Figure 4: Historical Evolution of Price to Earnings ratios of equity factors
Source: WisdomTree, Bloomberg. As of 30th September 2021. Historical performance is not an indication of future performance and any investments may go down in Value.
Uncertainty is rising, equity markets have paused their climb to new highs, and tapering is upon us. Diversification in portfolios is going to be key from now on to guard against increased volatility and complacency. In that context, investors could benefit from repositioning for scenarios when more defensive or more-rounded factors could do well, keeping in mind that Momentum and Quality have historically performed better around tapering events.

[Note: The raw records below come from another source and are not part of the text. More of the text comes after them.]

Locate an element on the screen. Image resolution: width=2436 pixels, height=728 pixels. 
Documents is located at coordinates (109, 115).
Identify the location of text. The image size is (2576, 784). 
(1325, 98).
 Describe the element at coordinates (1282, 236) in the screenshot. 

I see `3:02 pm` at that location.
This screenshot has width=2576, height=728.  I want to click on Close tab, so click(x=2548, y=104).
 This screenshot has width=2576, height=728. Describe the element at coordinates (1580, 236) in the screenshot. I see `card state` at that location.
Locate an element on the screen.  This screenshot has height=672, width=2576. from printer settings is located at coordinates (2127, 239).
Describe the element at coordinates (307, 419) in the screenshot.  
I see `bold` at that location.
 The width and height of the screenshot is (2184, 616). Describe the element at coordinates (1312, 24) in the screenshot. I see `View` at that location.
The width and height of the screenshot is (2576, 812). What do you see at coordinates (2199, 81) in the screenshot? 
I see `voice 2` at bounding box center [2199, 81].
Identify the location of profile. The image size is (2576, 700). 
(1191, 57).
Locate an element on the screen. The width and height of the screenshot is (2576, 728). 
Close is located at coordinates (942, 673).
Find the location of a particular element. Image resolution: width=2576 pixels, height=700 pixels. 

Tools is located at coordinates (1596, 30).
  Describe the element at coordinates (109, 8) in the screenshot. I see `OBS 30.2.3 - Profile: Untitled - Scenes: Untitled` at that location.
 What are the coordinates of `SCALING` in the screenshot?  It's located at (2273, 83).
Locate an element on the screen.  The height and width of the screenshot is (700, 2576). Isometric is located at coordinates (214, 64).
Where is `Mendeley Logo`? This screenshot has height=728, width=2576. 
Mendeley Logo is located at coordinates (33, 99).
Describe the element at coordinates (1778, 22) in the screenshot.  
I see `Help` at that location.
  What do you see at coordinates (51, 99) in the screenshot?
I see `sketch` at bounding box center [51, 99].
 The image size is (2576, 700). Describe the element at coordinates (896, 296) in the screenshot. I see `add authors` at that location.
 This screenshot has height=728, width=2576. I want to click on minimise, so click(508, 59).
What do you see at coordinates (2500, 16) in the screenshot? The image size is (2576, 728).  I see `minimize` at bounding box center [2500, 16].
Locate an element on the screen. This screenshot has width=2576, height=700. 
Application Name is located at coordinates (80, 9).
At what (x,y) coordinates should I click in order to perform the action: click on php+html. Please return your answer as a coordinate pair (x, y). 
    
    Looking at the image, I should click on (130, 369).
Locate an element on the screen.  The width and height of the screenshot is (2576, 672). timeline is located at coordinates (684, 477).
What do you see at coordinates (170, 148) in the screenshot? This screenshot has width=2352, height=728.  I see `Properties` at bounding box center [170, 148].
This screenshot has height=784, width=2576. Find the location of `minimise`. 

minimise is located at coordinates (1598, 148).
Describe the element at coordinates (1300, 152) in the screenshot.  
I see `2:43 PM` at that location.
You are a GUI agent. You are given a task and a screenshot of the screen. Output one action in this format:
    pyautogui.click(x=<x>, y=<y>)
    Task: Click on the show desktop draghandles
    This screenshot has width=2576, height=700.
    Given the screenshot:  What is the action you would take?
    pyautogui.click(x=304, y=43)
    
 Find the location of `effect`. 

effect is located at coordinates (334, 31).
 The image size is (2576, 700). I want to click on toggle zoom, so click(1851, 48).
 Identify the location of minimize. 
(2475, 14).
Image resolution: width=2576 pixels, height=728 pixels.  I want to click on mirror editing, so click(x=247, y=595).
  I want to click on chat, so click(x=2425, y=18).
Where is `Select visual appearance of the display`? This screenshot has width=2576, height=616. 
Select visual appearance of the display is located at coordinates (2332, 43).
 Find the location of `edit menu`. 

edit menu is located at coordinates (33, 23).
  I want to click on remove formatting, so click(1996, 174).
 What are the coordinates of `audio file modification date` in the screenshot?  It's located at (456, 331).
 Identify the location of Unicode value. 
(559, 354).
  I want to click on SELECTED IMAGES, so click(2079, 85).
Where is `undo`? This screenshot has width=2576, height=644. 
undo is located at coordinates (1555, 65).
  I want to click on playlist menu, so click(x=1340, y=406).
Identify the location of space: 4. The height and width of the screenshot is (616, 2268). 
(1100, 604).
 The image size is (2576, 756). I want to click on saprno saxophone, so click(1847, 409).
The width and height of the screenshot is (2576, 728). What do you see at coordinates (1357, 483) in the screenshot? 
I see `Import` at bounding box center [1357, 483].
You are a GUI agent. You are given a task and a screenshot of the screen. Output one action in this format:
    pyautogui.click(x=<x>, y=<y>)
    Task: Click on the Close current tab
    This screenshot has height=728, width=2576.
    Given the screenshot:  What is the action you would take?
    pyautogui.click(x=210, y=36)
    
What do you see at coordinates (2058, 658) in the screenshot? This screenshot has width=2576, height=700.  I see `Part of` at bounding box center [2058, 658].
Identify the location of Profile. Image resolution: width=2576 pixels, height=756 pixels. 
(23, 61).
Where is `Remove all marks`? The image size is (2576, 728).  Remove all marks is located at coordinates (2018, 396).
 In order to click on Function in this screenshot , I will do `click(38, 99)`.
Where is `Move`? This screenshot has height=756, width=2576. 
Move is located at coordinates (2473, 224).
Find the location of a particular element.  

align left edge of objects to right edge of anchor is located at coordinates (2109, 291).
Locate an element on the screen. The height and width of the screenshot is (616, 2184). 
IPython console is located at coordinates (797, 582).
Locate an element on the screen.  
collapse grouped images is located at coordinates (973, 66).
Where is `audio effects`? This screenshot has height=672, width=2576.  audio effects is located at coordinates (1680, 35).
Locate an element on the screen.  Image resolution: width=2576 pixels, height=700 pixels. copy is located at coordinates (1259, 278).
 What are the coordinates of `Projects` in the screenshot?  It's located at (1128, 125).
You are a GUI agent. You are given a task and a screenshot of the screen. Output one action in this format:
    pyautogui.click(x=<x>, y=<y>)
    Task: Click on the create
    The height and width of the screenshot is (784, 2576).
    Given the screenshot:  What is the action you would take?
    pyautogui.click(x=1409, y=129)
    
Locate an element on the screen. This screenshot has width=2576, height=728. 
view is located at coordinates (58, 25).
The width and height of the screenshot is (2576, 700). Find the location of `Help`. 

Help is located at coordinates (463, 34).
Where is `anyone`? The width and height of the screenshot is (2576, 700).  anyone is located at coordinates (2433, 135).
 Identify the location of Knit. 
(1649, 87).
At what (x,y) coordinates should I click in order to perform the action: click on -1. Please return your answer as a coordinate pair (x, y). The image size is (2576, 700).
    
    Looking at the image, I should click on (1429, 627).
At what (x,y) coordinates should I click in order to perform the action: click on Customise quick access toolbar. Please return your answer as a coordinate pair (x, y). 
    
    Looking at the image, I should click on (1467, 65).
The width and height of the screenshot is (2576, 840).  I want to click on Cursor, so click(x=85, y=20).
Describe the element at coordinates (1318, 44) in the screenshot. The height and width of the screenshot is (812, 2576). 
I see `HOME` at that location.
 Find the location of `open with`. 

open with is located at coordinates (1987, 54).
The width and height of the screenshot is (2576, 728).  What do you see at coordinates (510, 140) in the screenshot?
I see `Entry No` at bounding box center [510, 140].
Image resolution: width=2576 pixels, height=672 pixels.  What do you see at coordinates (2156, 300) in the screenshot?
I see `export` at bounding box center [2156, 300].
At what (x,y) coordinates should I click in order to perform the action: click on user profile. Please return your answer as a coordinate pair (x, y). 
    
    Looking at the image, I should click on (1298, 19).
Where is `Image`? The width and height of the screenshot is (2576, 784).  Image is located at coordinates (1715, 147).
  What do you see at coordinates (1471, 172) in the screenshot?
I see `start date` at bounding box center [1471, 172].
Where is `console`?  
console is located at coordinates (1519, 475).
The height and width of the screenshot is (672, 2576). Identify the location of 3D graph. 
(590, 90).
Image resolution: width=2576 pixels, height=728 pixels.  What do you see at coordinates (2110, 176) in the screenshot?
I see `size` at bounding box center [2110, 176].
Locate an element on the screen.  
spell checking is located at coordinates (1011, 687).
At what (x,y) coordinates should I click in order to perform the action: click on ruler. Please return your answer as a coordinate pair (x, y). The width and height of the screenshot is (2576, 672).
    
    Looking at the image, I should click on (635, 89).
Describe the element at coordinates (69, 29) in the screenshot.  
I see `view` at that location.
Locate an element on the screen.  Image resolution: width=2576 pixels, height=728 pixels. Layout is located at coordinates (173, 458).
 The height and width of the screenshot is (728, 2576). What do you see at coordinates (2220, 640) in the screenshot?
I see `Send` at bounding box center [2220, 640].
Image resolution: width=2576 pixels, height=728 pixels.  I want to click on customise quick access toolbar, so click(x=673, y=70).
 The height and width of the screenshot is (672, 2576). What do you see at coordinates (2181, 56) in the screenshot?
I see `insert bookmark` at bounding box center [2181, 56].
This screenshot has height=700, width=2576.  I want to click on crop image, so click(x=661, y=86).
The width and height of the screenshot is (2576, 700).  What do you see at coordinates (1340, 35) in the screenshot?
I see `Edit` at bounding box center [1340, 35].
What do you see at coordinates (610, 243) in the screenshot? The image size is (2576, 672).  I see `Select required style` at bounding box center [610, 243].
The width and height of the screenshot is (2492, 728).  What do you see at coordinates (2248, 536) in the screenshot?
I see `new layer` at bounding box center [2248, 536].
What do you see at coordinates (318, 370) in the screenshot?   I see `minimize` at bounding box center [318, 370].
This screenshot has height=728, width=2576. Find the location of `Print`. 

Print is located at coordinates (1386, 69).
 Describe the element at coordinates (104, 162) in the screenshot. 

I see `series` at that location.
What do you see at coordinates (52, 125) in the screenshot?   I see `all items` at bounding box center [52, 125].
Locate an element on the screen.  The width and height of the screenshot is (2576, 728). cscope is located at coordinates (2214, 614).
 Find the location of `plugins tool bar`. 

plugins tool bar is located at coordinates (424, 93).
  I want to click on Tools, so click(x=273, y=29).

World is proxied by MSCI World net TR Index. US is proxied by MSCI USA net TR Index. Europe is proxied by MSCI Europe net TR Index. Emerging Markets is proxied by MSCI Emerging Markets net TR Index. Minimum volatility is proxied by the relevant MSCI Min Volatility net total return index. Quality is proxied by the relevant MSCI Quality net total return index.
Momentum is proxied by the relevant MSCI Momentum net total return index. High Dividend is proxied by the relevant MSCI High Dividend net total return index. Size is proxied by the relevant MSCI Small Cap net total return index. Value is proxied by the relevant MSCI Enhanced Value net total return index.
This material is prepared by WisdomTree and its affiliates and is not intended to be relied upon as a forecast, research or investment advice, and is not a recommendation, offer or solicitation to buy or sell any securities or to adopt any investment strategy. The opinions expressed are as of the date of production and may change as subsequent conditions vary. The information and opinions contained in this material are derived from proprietary and non-proprietary sources. As such, no warranty of accuracy or reliability is given and no responsibility arising in any other way for errors and omissions (including responsibility to any person by reason of negligence) is accepted by WisdomTree, nor any affiliate, nor any of their officers, employees or agents. Reliance upon information in this material is at the sole discretion of the reader. Past performance is not a reliable indicator of future performance.
[1] Persistent high inflation combined with high unemployment and stagnant demand in a country’s economy.